* [Prompt 1]
Answer these questions using the economic news summary:
(a) What was Japan's CPI inflation rate in October?
(b) How many straight months of falls in US existing home sales does October mark?
(c) Which company is called the icon of the tech pullback?
* [Prompt 2] Retype everything in the economic news summary from "In Canada, the" down to "persistent yen weakness.".

Here's our summary of key economic events overnight that affect New Zealand, with news that the big global housing markets are on the ropes.
In the US the only significant data out overnight was its October existing home sales outcomes and that was weak, like all recent housing data from there. They are now openly calling this market in "a slump", with volumes down almost -6% from the prior month and almost -30% from a year ago. The downshift is building as this is the ninth straight month of falls and apart from the pandemic, these sales levels are at decade lows. But at the moment, sellers are holding off making deals, so prices are holding for the sharply fewer buyers who need to buy.
The relatively sudden pullback by a range of large tech companies, and the resulting layoffs, may be starting a similar track on their labour market. Twitter is the icon here, but certainly not the largest.
In Canada, the pressure on producer prices is not easing, with unexpectedly strong hikes in October from September, and from a year ago.
The CPI inflation rate in Japan climbed to 3.7% in October from 3.0% a month earlier. This was the highest reading since January 1991, and comes amid high prices for food and raw materials, as well as persistent yen weakness.
In China, their housing market is retreating as well, with no sign buyers are ready to return to their damaged market, no matter now much Beijing throws developers in rescue funding.

* [Extracted information]

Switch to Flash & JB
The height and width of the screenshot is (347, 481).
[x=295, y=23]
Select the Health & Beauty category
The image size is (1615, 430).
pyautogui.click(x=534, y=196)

...

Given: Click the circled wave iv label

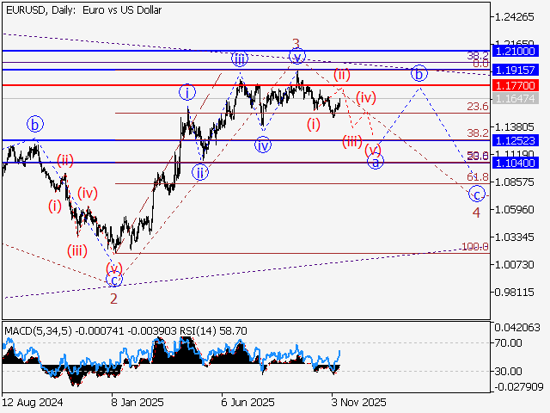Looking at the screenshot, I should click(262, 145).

==

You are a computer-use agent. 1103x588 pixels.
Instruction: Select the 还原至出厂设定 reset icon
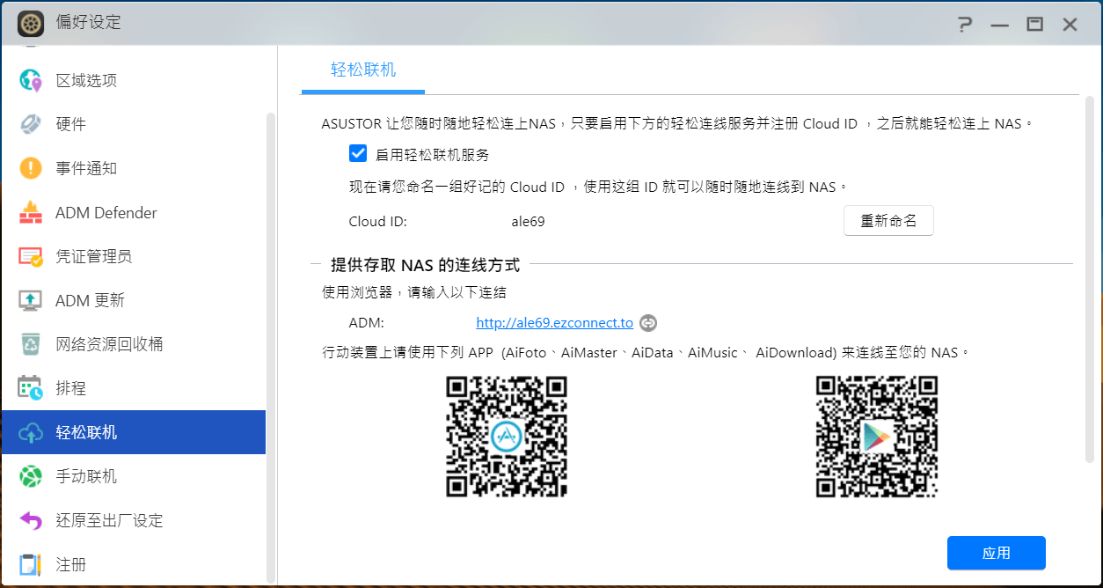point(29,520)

* [Exercise answer 1]
(a) 3.7%
(b) Nine (the ninth straight month)
(c) Twitter

* [Exercise answer 2]
In Canada, the pressure on producer prices is not easing, with unexpectedly strong hikes in October from September, and from a year ago.
The CPI inflation rate in Japan climbed to 3.7% in October from 3.0% a month earlier. This was the highest reading since January 1991, and comes amid high prices for food and raw materials, as well as persistent yen weakness.